Higher vegetable yields:
You will get 2x's the vegetable production out of a raised bed than a standard flat earth bed of the same dimensions. You can plant vegetables closer together because of better soil conditions. The higher yields are possible because you are protecting the gardening area from compaction. If a vegetable plant can grow downward and outward without their roots being stomp on and compacted, the plant will thrive. Thriving plants produce more. Plants can be grown closer together because there is plenty of room for their roots to extend deeply downward. They don't compete for space.
You can add garden soil, organic matter and all the other good stuff to your raised bed in a focused and controlled manner. Soil compaction is greatly reduced, as mentioned above, because you never step in the bed. Soil compaction inhibits plant growth, oxygen uptake, and water circulation. Because you are framing off the specific growing area, you can better control what you put in it. It is much easier to add sand and organic matter to clay soil when you have a framed area. You can also purchase bulk soil delivery from your local nursery and fill the raised bed. You dig out the "bad soil" and dump in the new. For some areas it is easier to remove earth then amend it. Raised beds make this task much easier.

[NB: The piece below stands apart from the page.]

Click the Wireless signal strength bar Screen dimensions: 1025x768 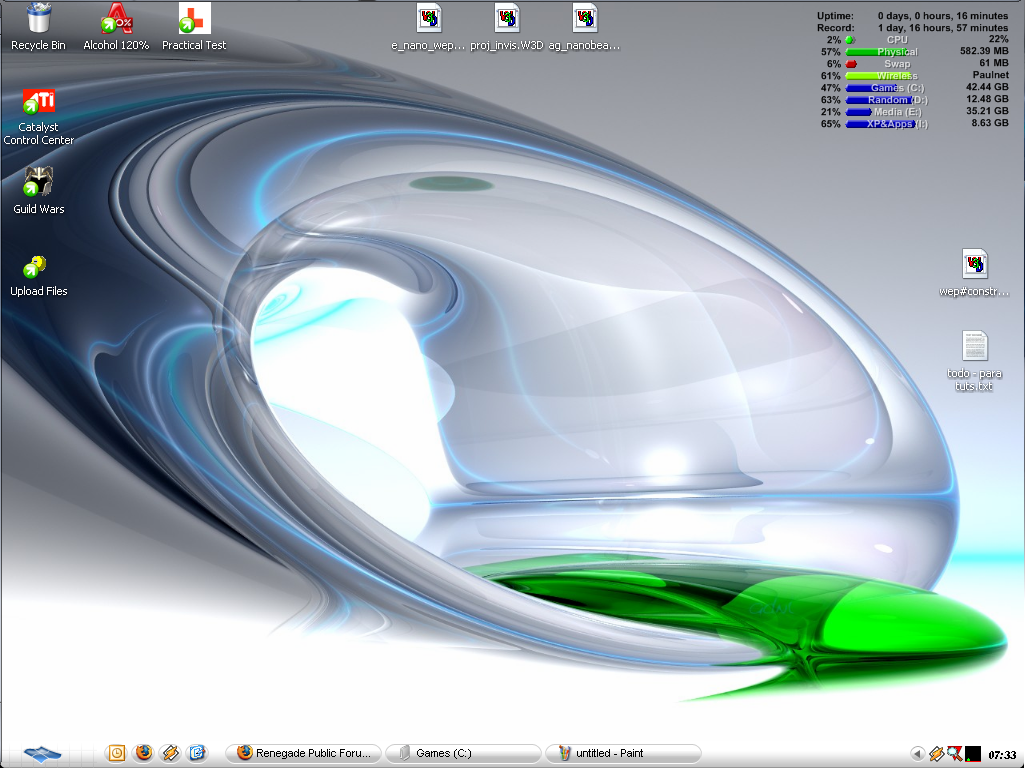point(881,76)
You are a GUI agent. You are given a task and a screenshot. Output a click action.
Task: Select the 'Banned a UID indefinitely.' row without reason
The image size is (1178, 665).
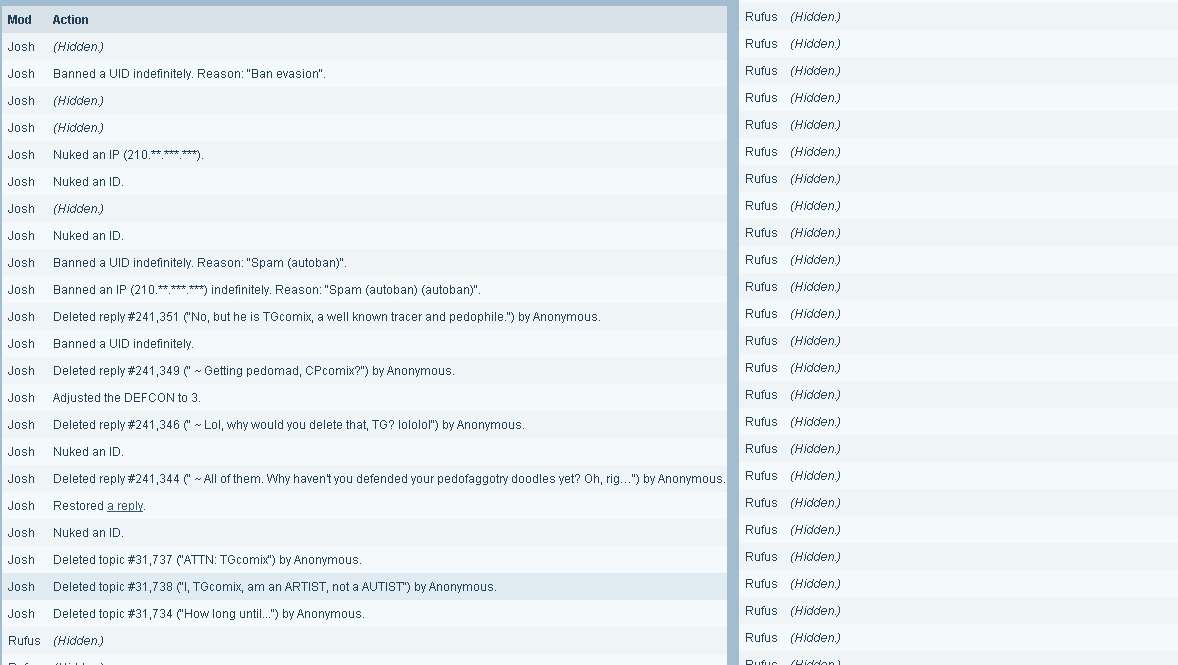coord(364,343)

Your raised bed will drain more quickly and be less prone to staying soggy and thus promoting disease and seed rotting. Typically you should dig a raised bed down at least 2 feet. By doing this you create a garden bed that will drain water from the top on the soil to the bottom. This is a much healthier environment for your seeds and plants.
Better air circulation and more sunshine:
Raised beds tend to get better circulation and more sun depending how you set them up. Air circulation helps cut down on plant diseases. The standard raised bed plot should be 4 feet by 8 feet. You create the width of 4 feet because your arms have about a 2 foot reach. This allows you to tend to the entire garden from the surrounding walking paths. You don't need to step in it. By creating 18 inch to 2 foot walking paths between the raised beds, you create space for air circulation and more sunshine. Circulation and sunshine are paramount in disease prevention and strong growth.
Better water conservation:
You only water where the vegetables are growing. You can also install slow drip soaker hoses in the bottom of your raised bed garden. If you dig out 2 feet of soil you can place a slow drip soaker hose in the bottom of it. It should be put in - in a snaking pattern. It has to be deep enough your spade won't reach it. By focusing your watering habit directly to the vegetable growing area, you will save money and water. Depending on how much of an edge you put on your raised bed, you can also flood the top of it. Simply fill it up with water and then let it sink away. Because you amended the soil the water will use gravity to get deep into the bed. This helps prevent damage from soil that dries out to deeply during the hot summer months.
Easier weed control:
Weeding is easier and because you can plant more plants in a raised bed garden, they tend to shade out weeds. The soil is loose. It is much easier to "fluff" it and turn it and thus burry weeds. Pulling weeds is easier because as mention the soil is so loose. Dandelions come out with a full root! Mulching for weed control is less expensive because it is done in a targeted area. Mulching not only controls weeds, it helps conserve moisture. And mulch will add organic matter to your garden when it gets turned at the end of the season.